Upon a downstream merger, the shareholder remains with the tax cost of the SPV ‘sold’, thus their tax cost in the merged Company A would be 300, losing 700 in the operation.

You do not pay taxes upon the merger, but if you were to sell the shares in Company A for the same 1000 you paid, they would have to recognise a taxable gain of 700. Was there truly a gain? No, but the reorganisation regime eliminates your tax cost and creates a greater tax basis in the future.

Tax shields are other key elements that have become more restrictive when in the context of reorganisations processes.

In the context of a merger, the amount of losses that the absorbing company can use is limited by the equity contribution of that same company. This means that if the company being absorbed has 100 in tax losses, and its participation in the unified equity was 30%, the absorbing entity would only be entitled to use 30 of the total losses. This also meant that if the absorbing company has shields of its own, those tax shields were not affected as the limitation only applied to an absorbing entity in a merger, or to a resulting entity where a new company was created.

Judicial viewpoint

On October 2020, Decision 23419 of the Supreme Tax Court was issued stating that the limitation of the rule applies to any type of merger, which means that a company that has a tax shield will see its tax shield diluted by virtue of the merger, even if the absorbed entity has no tax losses.
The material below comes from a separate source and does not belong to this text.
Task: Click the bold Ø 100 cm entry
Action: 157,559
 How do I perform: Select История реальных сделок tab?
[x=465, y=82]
This decision was a surprise, as tax authorities had already recognised that the limitation applied over the losses being shifted into an existing entity by way of the merger, but not over shields that the absorbing entity already had. This affects the tax-free condition on a reorganisation, opening a door to challenges and litigations over an issue that was already clear between the authorities and taxpayers.

Tackling limitations in Colombia

The indirect tax regime is another example where Colombia lacks in development. The regime taxes any type of international reorganisation without considering that such operations can happen within a group and no actual tax capacity is or should be manifested.
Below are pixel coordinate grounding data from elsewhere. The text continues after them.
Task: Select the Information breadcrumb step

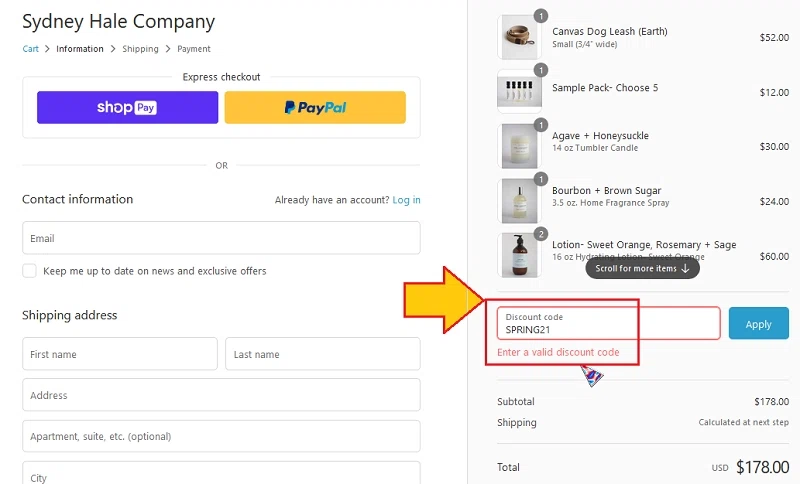Action: (80, 49)
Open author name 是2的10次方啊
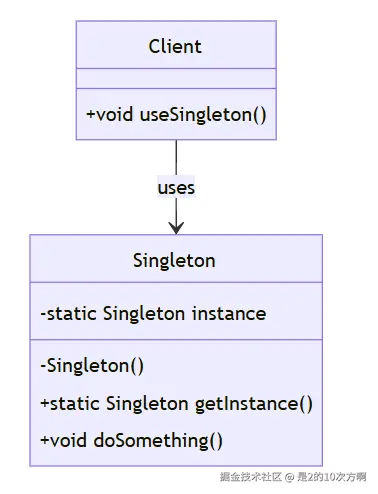This screenshot has width=378, height=494. pyautogui.click(x=332, y=477)
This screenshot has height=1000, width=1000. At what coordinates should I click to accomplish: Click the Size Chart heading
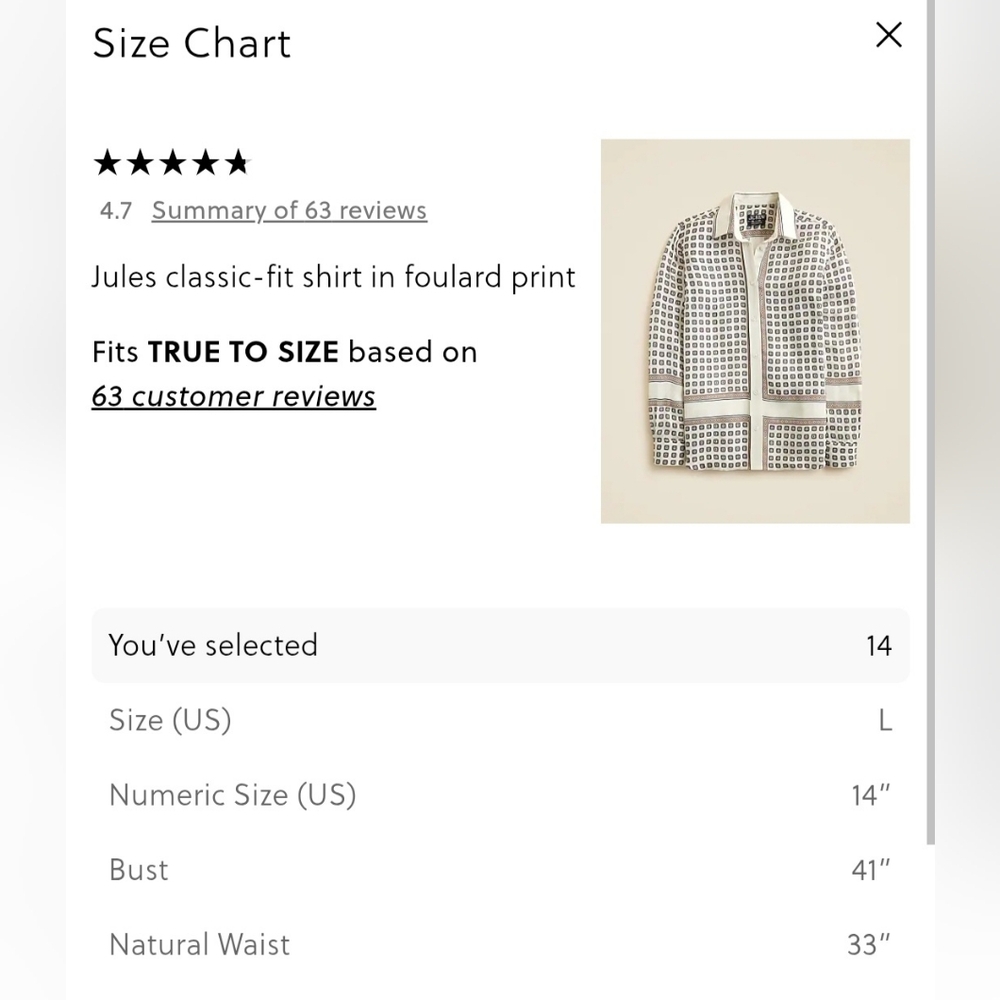[191, 43]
Tax free reorganisation regimes should be mindful that neutrality is not only manifested in the lack of payment of a tax, but also that the tax attributes, shields, etc. of such companies are not lost, restricted or otherwise punished.

In the context of a tax reform being prepared with the participation of a tax benefit committee of experts, it would be of great use for Colombia to revisit these rules and ensure that such systems are properly constructed to guarantee neutrality. Colombia should build on experiences from the US and other countries in the OECD (as Colombia is now a member of), to make the system more balanced and competitive in an international context as the country seeks to remain competitive and attract investments.